If ${ }^{1} \mathrm{P}_{1}+2 \cdot{ }^{2} \mathrm{P}_{2}+3 \cdot{ }^{3} \mathrm{P}_{3}+\ldots+15 \cdot{ }^{15} \mathrm{P}_{15}={ }^{\mathrm{q}} \mathrm{P}_{\mathrm{r}}-\mathrm{s}, 0 \leq \mathrm{s} \leq 1$ then ${ }^{\mathrm{q}+\mathrm{s}} \mathrm{C}_{\mathrm{r}-\mathrm{s}}$ is equal to …. .

A father with $8$ children takes them $3$ at a time to the Zoological gardens, as often as he can without taking the same $3$ children together more than once. The number of times each child will go to the garden is

Determine the number of $5 -$ card combinations out of a deck of $52$ cards if each selection of $5$ cards has exactly one king.

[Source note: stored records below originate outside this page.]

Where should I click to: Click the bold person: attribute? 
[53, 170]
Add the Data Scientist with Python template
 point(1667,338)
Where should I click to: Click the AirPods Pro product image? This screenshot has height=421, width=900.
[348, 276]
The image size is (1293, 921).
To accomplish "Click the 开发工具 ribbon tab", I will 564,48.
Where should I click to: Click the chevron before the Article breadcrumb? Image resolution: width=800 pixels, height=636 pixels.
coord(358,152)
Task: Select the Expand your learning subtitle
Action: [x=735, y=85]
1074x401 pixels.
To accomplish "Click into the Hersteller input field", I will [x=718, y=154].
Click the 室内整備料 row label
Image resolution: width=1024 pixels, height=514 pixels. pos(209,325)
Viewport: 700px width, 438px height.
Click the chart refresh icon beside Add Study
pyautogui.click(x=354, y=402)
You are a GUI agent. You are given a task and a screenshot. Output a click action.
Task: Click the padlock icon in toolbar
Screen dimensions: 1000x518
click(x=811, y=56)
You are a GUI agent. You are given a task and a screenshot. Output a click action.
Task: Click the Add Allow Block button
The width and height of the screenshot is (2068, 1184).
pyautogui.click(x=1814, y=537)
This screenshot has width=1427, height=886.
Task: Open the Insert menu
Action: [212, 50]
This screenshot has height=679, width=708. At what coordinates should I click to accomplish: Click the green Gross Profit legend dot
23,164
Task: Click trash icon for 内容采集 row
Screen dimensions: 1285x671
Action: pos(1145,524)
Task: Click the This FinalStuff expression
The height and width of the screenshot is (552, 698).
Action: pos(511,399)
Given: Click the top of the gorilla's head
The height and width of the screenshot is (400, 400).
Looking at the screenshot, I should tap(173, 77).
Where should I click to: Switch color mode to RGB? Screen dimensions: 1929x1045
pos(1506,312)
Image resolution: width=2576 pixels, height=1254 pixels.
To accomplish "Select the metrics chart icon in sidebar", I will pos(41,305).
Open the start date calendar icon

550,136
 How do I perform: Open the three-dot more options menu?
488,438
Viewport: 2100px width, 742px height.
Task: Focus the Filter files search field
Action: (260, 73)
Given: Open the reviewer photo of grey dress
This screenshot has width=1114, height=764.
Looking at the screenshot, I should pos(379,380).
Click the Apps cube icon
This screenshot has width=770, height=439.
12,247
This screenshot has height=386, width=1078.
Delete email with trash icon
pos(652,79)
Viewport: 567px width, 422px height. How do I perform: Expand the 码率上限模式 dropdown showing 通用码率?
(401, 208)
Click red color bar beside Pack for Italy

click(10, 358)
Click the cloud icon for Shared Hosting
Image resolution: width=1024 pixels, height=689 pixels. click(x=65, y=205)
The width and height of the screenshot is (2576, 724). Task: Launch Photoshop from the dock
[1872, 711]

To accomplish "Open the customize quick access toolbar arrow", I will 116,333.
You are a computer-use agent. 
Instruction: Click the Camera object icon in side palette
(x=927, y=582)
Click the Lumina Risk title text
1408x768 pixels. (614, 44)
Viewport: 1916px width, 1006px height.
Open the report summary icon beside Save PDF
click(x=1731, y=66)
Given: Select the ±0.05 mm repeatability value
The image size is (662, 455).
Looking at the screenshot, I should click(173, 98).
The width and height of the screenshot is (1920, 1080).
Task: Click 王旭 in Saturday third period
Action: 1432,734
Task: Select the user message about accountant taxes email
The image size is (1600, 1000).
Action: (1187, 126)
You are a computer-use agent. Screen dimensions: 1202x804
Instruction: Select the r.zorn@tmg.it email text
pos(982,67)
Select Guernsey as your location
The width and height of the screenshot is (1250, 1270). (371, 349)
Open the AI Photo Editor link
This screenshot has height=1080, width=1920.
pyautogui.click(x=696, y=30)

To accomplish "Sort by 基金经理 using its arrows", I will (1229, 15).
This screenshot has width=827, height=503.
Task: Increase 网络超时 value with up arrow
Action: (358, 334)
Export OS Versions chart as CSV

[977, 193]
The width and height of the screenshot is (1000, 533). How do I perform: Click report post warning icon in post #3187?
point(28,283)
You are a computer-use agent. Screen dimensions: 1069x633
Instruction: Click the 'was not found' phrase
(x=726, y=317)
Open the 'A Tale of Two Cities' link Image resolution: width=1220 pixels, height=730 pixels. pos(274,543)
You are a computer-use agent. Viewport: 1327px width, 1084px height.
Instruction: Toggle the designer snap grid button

Each of the $10$ letters $A,H,I,M,O,T,U,V,W$ and $X$ appears same when looked at in a mirror. They are called symmetric letters. Other letters in the alphabet are asymmetric letters. How many three letters computer passwords can be formed (no repetition allowed) with at least one symmetric letter ?